• **Task statement**
Update the records below by replacing "Messages" with "Inbox" wherever it appears, and leave everything else unchanged.

• **Given records**
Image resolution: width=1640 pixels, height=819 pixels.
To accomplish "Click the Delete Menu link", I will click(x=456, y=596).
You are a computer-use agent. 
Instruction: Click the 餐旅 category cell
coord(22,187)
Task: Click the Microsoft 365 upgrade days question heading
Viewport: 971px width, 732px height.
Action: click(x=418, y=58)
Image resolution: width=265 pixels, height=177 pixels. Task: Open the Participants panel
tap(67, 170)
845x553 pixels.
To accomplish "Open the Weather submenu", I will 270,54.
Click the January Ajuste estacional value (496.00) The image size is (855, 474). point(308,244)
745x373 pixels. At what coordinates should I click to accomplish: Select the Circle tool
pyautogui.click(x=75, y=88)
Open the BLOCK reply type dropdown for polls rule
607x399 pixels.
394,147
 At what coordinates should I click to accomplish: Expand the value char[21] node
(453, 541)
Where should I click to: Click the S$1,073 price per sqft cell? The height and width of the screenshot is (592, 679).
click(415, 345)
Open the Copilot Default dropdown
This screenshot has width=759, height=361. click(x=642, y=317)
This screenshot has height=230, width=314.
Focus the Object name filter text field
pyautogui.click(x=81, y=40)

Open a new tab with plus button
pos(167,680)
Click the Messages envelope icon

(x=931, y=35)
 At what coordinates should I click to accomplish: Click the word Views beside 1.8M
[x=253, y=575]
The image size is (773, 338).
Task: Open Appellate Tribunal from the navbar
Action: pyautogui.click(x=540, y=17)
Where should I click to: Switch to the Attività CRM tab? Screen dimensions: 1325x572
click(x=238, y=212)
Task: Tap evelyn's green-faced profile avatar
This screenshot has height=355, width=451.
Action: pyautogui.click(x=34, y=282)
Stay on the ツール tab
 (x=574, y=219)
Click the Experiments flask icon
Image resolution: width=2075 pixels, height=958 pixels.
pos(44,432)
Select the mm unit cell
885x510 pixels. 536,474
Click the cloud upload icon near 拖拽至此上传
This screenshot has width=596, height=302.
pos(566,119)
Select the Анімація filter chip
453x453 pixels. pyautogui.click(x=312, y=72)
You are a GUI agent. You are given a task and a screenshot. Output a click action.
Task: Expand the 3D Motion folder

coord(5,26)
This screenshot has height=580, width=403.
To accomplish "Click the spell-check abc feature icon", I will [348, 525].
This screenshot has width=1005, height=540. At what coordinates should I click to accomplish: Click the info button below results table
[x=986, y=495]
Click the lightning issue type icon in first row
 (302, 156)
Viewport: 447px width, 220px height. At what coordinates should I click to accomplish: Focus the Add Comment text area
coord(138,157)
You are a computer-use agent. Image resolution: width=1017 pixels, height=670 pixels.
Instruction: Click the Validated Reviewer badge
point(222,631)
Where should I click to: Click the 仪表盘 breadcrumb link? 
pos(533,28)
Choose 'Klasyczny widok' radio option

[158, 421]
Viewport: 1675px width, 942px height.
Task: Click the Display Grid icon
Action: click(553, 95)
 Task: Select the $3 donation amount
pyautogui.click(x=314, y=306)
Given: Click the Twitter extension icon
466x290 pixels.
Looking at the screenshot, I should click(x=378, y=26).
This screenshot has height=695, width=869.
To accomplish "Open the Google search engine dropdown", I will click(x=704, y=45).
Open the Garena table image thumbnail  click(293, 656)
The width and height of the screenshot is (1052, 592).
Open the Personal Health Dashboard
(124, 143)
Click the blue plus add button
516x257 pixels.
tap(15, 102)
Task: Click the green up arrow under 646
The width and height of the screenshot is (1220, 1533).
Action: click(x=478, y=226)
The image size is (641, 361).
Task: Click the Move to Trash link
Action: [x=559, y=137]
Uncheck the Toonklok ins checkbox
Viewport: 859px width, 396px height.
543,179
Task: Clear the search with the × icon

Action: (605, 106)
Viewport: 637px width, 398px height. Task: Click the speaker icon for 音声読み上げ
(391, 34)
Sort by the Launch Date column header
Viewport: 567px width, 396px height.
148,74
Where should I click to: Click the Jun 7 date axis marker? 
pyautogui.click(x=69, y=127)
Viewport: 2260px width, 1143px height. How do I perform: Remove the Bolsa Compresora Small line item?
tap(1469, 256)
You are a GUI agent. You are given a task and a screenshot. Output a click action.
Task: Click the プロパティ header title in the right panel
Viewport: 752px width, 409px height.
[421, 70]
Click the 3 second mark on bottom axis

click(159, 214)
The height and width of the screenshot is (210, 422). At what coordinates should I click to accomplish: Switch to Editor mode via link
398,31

• **Right answer**
Image resolution: width=1640 pixels, height=819 pixels.
To accomplish "Click the Delete Menu link", I will click(x=456, y=596).
You are a computer-use agent. 
Instruction: Click the 餐旅 category cell
coord(22,187)
Task: Click the Microsoft 365 upgrade days question heading
Viewport: 971px width, 732px height.
Action: click(x=418, y=58)
Image resolution: width=265 pixels, height=177 pixels. Task: Open the Participants panel
tap(67, 170)
845x553 pixels.
To accomplish "Open the Weather submenu", I will 270,54.
Click the January Ajuste estacional value (496.00) The image size is (855, 474). point(308,244)
745x373 pixels. At what coordinates should I click to accomplish: Select the Circle tool
pyautogui.click(x=75, y=88)
Open the BLOCK reply type dropdown for polls rule
607x399 pixels.
394,147
 At what coordinates should I click to accomplish: Expand the value char[21] node
(453, 541)
Where should I click to: Click the S$1,073 price per sqft cell? The height and width of the screenshot is (592, 679).
click(415, 345)
Open the Copilot Default dropdown
This screenshot has width=759, height=361. click(x=642, y=317)
This screenshot has height=230, width=314.
Focus the Object name filter text field
pyautogui.click(x=81, y=40)

Open a new tab with plus button
pos(167,680)
Click the Inbox envelope icon

(x=931, y=35)
 At what coordinates should I click to accomplish: Click the word Views beside 1.8M
[x=253, y=575]
The image size is (773, 338).
Task: Open Appellate Tribunal from the navbar
Action: pyautogui.click(x=540, y=17)
Where should I click to: Switch to the Attività CRM tab? Screen dimensions: 1325x572
click(x=238, y=212)
Task: Tap evelyn's green-faced profile avatar
This screenshot has height=355, width=451.
Action: pyautogui.click(x=34, y=282)
Stay on the ツール tab
 (x=574, y=219)
Click the Experiments flask icon
Image resolution: width=2075 pixels, height=958 pixels.
pos(44,432)
Select the mm unit cell
885x510 pixels. 536,474
Click the cloud upload icon near 拖拽至此上传
This screenshot has width=596, height=302.
pos(566,119)
Select the Анімація filter chip
453x453 pixels. pyautogui.click(x=312, y=72)
You are a GUI agent. You are given a task and a screenshot. Output a click action.
Task: Expand the 3D Motion folder

coord(5,26)
This screenshot has height=580, width=403.
To accomplish "Click the spell-check abc feature icon", I will [348, 525].
This screenshot has width=1005, height=540. At what coordinates should I click to accomplish: Click the info button below results table
[x=986, y=495]
Click the lightning issue type icon in first row
 (302, 156)
Viewport: 447px width, 220px height. At what coordinates should I click to accomplish: Focus the Add Comment text area
coord(138,157)
You are a computer-use agent. Image resolution: width=1017 pixels, height=670 pixels.
Instruction: Click the Validated Reviewer badge
point(222,631)
Where should I click to: Click the 仪表盘 breadcrumb link? 
pos(533,28)
Choose 'Klasyczny widok' radio option

[158, 421]
Viewport: 1675px width, 942px height.
Task: Click the Display Grid icon
Action: click(553, 95)
 Task: Select the $3 donation amount
pyautogui.click(x=314, y=306)
Given: Click the Twitter extension icon
466x290 pixels.
Looking at the screenshot, I should click(x=378, y=26).
This screenshot has height=695, width=869.
To accomplish "Open the Google search engine dropdown", I will click(x=704, y=45).
Open the Garena table image thumbnail  click(293, 656)
The width and height of the screenshot is (1052, 592).
Open the Personal Health Dashboard
(124, 143)
Click the blue plus add button
516x257 pixels.
tap(15, 102)
Task: Click the green up arrow under 646
The width and height of the screenshot is (1220, 1533).
Action: click(x=478, y=226)
The image size is (641, 361).
Task: Click the Move to Trash link
Action: [x=559, y=137]
Uncheck the Toonklok ins checkbox
Viewport: 859px width, 396px height.
543,179
Task: Clear the search with the × icon

Action: (605, 106)
Viewport: 637px width, 398px height. Task: Click the speaker icon for 音声読み上げ
(391, 34)
Sort by the Launch Date column header
Viewport: 567px width, 396px height.
148,74
Where should I click to: Click the Jun 7 date axis marker? 
pyautogui.click(x=69, y=127)
Viewport: 2260px width, 1143px height. How do I perform: Remove the Bolsa Compresora Small line item?
tap(1469, 256)
You are a GUI agent. You are given a task and a screenshot. Output a click action.
Task: Click the プロパティ header title in the right panel
Viewport: 752px width, 409px height.
[421, 70]
Click the 3 second mark on bottom axis

click(159, 214)
The height and width of the screenshot is (210, 422). At what coordinates should I click to accomplish: Switch to Editor mode via link
398,31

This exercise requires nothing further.